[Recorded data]

------------

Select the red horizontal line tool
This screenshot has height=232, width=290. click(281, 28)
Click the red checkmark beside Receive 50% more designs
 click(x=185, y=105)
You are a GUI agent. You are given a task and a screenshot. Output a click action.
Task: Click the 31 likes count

------------

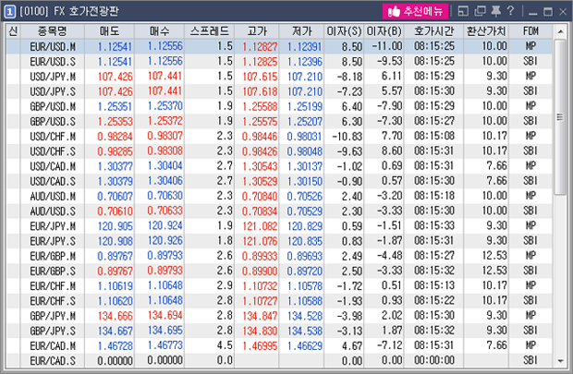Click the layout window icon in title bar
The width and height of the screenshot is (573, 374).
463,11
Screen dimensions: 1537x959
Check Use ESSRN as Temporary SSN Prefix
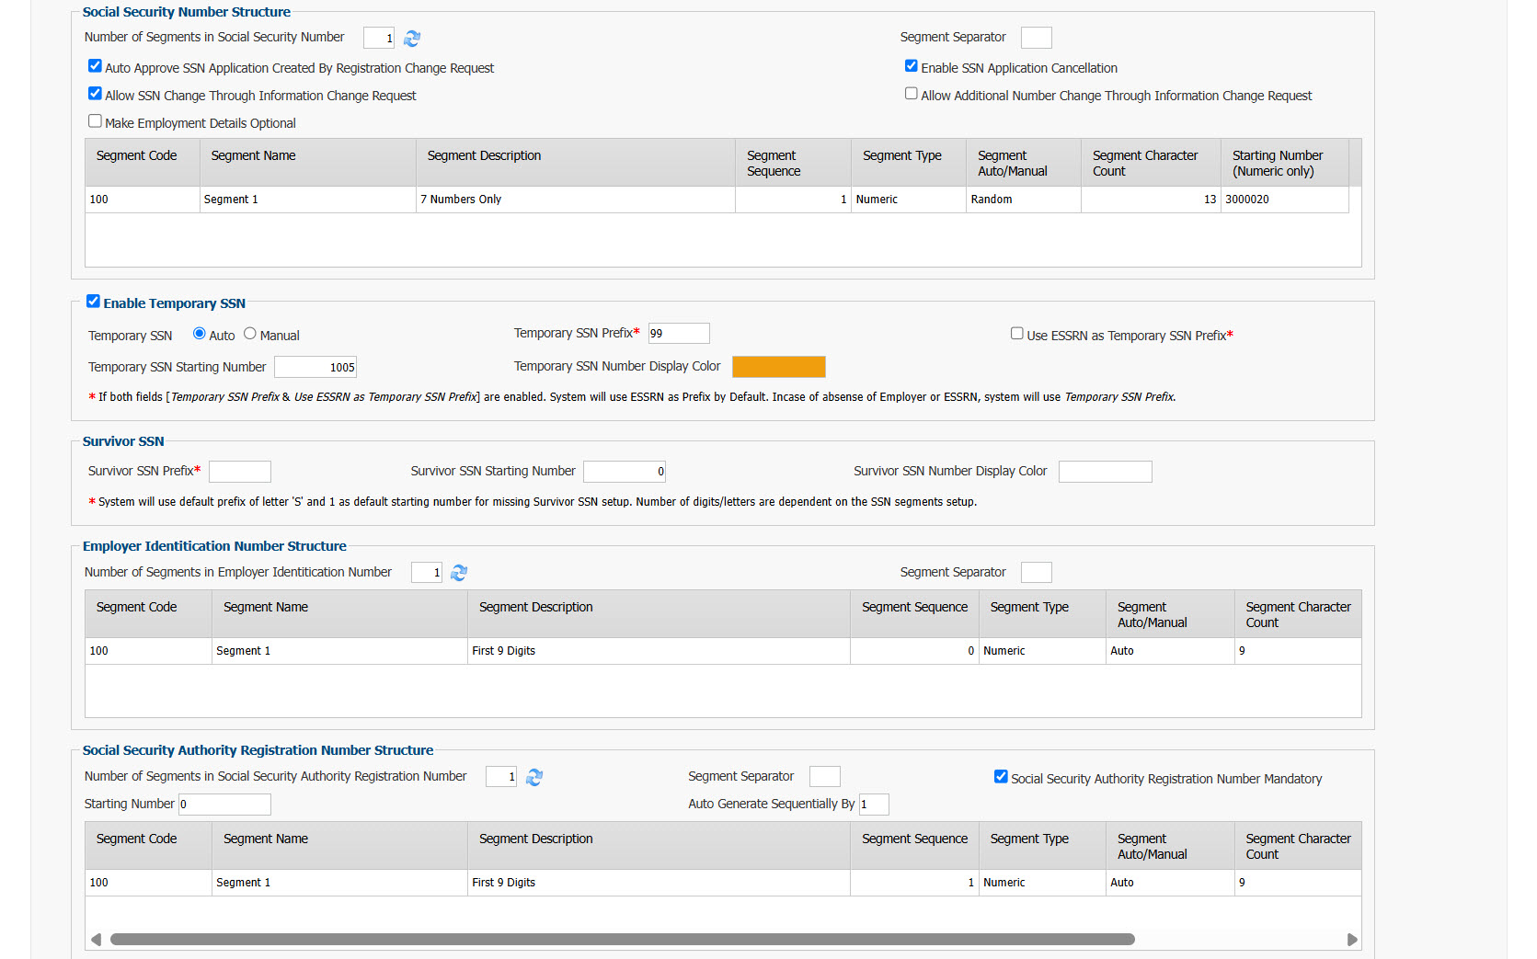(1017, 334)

------------

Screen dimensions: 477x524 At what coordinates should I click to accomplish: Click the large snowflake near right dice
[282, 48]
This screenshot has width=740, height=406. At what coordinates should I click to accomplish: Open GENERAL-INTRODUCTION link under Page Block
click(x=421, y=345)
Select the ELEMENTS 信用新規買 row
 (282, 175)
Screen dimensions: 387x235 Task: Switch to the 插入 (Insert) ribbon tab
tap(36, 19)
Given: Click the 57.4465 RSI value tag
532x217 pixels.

------------

> _PROBLEM TO SOLVE_
Beginning at the line above with "Select the red horizontal line tool" and finishing at the line with "Task: Click the 31 likes count", return each line exactly and return nothing else.

> _EXERCISE OUTPUT_
Select the red horizontal line tool
This screenshot has height=232, width=290. click(281, 28)
Click the red checkmark beside Receive 50% more designs
 click(x=185, y=105)
You are a GUI agent. You are given a task and a screenshot. Output a click action.
Task: Click the 31 likes count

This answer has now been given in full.